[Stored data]

>>>>

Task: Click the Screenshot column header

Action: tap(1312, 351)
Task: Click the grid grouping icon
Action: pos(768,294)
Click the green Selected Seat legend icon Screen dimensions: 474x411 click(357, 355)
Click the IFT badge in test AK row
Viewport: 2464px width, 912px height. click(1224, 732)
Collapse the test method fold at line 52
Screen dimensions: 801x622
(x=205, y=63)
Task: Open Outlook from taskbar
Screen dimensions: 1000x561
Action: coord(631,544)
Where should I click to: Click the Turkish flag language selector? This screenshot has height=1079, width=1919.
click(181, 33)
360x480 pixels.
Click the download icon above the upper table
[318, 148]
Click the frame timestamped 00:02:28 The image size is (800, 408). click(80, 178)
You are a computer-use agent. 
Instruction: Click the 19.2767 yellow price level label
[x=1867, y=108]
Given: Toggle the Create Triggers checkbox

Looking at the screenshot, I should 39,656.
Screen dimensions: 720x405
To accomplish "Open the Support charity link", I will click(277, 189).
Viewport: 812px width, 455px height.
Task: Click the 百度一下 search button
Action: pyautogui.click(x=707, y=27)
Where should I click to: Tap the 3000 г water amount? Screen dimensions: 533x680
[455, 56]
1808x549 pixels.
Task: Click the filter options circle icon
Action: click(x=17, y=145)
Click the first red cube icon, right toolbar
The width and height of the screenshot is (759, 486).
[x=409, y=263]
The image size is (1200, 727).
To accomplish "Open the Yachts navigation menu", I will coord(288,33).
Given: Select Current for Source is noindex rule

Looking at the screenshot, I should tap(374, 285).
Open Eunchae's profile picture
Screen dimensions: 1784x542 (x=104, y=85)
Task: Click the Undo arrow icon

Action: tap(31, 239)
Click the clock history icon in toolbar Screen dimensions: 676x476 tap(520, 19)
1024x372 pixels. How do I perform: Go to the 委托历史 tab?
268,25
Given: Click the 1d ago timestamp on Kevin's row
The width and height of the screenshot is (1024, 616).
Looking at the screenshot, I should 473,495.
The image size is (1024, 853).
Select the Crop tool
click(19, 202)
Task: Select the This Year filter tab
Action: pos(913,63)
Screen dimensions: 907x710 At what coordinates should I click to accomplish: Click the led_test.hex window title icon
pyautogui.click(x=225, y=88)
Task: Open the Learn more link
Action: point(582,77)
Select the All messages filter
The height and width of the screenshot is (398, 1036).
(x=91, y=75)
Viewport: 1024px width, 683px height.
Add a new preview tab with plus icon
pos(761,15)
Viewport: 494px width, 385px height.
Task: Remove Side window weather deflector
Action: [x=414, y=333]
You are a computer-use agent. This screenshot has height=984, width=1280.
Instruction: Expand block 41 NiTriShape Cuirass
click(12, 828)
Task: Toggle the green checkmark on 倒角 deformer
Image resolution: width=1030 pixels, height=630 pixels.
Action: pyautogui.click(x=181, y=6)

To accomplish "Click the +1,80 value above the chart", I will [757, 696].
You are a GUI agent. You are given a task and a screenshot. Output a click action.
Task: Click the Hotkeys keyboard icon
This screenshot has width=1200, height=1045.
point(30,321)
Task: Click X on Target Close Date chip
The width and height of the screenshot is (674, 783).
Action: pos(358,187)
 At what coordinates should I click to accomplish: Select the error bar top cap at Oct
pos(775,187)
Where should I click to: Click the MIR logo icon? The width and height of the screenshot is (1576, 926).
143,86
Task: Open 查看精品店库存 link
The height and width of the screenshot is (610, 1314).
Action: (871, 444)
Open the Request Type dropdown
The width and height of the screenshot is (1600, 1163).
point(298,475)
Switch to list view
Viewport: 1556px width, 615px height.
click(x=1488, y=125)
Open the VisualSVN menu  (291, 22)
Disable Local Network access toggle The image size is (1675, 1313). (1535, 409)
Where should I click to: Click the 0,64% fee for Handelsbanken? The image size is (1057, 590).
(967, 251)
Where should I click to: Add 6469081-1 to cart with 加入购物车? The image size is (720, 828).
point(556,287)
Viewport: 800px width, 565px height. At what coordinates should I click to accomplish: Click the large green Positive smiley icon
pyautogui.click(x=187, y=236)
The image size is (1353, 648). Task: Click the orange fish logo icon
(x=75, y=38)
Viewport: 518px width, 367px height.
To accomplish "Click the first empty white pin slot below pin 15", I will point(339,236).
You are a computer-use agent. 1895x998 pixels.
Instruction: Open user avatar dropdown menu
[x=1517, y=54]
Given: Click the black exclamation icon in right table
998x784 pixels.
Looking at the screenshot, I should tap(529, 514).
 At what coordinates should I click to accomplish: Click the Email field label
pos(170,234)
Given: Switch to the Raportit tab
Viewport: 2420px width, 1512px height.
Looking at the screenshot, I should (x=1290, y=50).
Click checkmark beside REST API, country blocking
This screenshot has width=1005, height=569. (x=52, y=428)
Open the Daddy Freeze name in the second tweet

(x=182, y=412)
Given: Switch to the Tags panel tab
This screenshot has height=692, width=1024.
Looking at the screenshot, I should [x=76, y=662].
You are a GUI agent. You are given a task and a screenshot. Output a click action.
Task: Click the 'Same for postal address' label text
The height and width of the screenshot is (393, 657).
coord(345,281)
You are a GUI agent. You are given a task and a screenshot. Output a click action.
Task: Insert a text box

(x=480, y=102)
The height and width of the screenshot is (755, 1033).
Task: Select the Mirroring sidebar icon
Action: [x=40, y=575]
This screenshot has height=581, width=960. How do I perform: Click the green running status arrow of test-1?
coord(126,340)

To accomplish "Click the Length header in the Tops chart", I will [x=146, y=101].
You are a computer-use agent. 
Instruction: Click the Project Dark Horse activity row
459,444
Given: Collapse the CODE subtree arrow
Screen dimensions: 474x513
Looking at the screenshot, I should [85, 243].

<<<<

Task instructions:
Each line that contains the string "computer" should be copied from the data above.

The answer:
You are a computer-use agent. 
You are a computer-use agent. This screenshot has height=984, width=1280.
You are a computer-use agent. 1895x998 pixels.
You are a computer-use agent. 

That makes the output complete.